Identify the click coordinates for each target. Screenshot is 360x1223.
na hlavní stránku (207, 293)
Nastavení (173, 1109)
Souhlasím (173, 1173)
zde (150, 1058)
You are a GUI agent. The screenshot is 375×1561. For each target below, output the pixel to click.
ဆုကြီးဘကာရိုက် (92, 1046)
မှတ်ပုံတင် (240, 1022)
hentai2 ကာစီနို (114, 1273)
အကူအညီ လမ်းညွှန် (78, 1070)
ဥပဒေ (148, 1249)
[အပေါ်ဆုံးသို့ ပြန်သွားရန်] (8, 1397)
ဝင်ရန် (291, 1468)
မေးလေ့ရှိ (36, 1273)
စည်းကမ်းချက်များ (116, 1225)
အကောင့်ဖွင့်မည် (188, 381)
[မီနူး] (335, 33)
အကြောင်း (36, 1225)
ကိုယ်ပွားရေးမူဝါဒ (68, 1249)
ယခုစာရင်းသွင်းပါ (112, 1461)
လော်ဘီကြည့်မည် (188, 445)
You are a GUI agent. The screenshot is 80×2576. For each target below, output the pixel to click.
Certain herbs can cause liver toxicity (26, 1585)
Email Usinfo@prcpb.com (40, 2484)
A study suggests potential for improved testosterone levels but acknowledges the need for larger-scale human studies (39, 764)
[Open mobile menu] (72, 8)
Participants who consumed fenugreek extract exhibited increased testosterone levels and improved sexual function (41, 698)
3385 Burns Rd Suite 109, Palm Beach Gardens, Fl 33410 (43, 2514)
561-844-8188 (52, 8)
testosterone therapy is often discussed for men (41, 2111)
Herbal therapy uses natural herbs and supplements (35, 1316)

What to produce -> Begin at the first line of the records above and quote every line verbatim through the one that contains "[မီနူး] (335, 33)".

Task output ->
Identify the click coordinates for each target. Screenshot is 360x1223.
na hlavní stránku (207, 293)
Nastavení (173, 1109)
Souhlasím (173, 1173)
zde (150, 1058)
You are a GUI agent. The screenshot is 375×1561. For each target below, output the pixel to click.
ဆုကြီးဘကာရိုက် (92, 1046)
မှတ်ပုံတင် (240, 1022)
hentai2 ကာစီနို (114, 1273)
အကူအညီ လမ်းညွှန် (78, 1070)
ဥပဒေ (148, 1249)
[အပေါ်ဆုံးသို့ ပြန်သွားရန်] (8, 1397)
ဝင်ရန် (291, 1468)
မေးလေ့ရှိ (36, 1273)
စည်းကမ်းချက်များ (116, 1225)
အကောင့်ဖွင့်မည် (188, 381)
[မီနူး] (335, 33)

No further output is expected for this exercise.